He explained Xiaomi’s global reach, spanning Asian markets like India and Malaysia to emerging countries like Brazil and Turkey, as well as its diverse product offerings including smartphones, tablets, and TVs could make it China’s “first global consumer brand.”

“Xiaomi can take significant market share globally, but that doesn’t cover the whole opportunity. There are a number of other interesting categories that Xiaomi can target, ” he said.

Of course, Milner is one of the early investors in Xiaomi. His investment firm Digital Sky Technologies first invested in the smartphone maker back in 2012, when it was valued at $US4 billion.

But it’s also worth noting that Milner has a successful track record of investing in companies like Facebook and Alibaba early on before they were worth hundreds of billions of dollars. He invested in Facebook in 2009, when it was a $10 billion company, and in Alibaba back in 2011, Business Insider said.
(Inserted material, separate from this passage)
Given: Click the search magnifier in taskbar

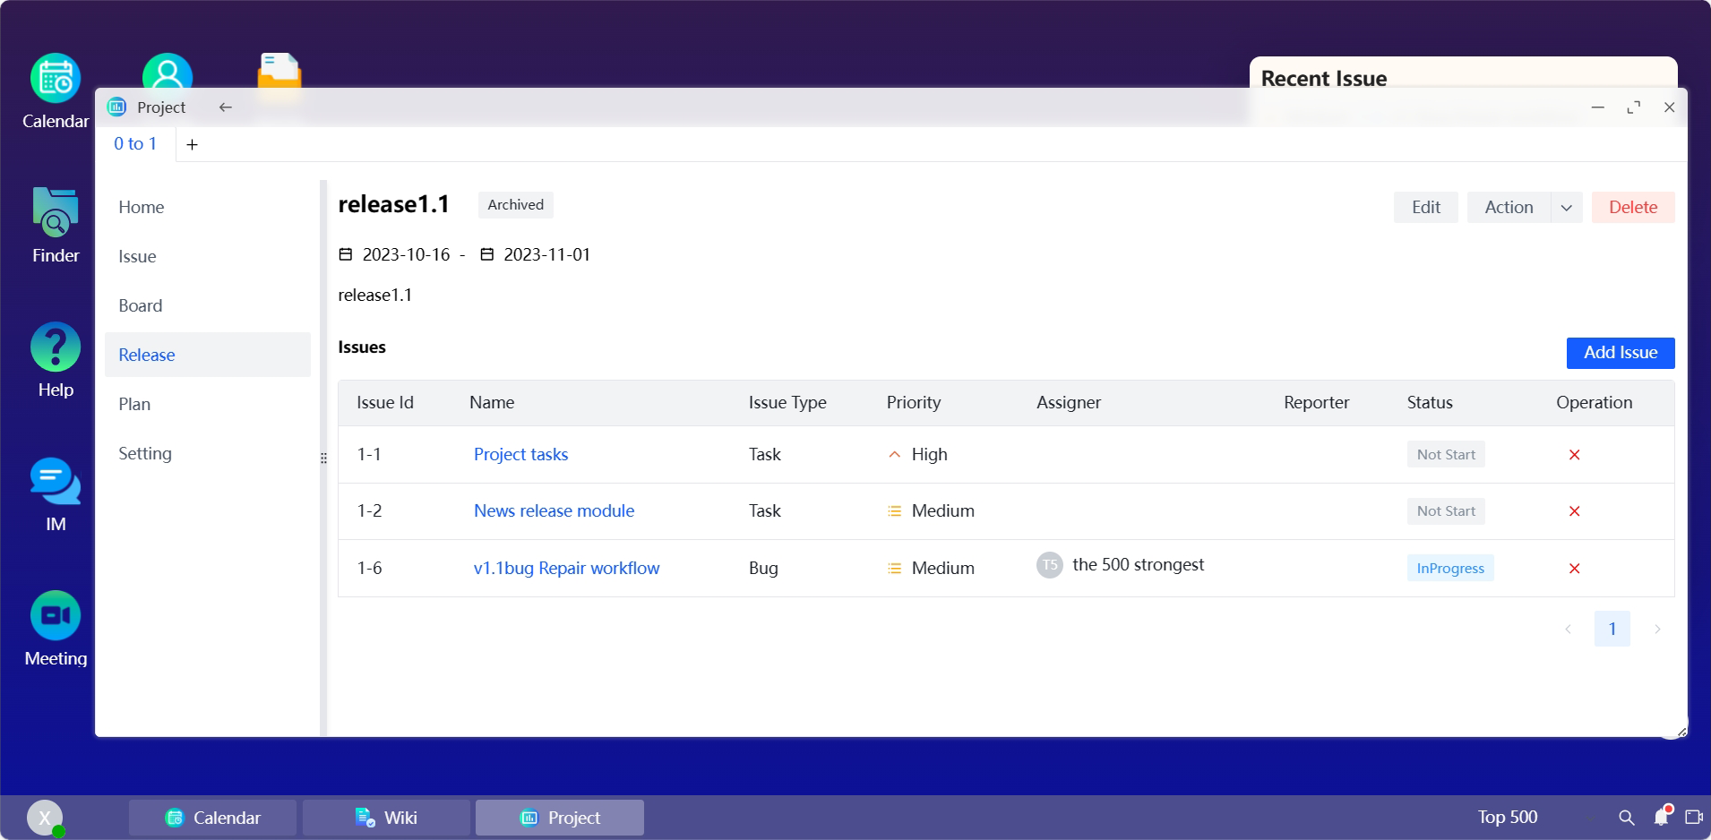Looking at the screenshot, I should pos(1627,818).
Then again, he also invested in Groupon, which was hailed as the fastest growing company in history when it was skyrocketing. He probably made money on that investment, but ultimately Groupon never reached the heights some thought it would, the report said.

Meanwhile, Beepi, the largest peer-to-peer marketplace for buying and selling used cars, collected $12.7 million worth of funding from Milner, Scott Bommer and AngeList, a hub for early-stage startup investments, NoCamels.com said.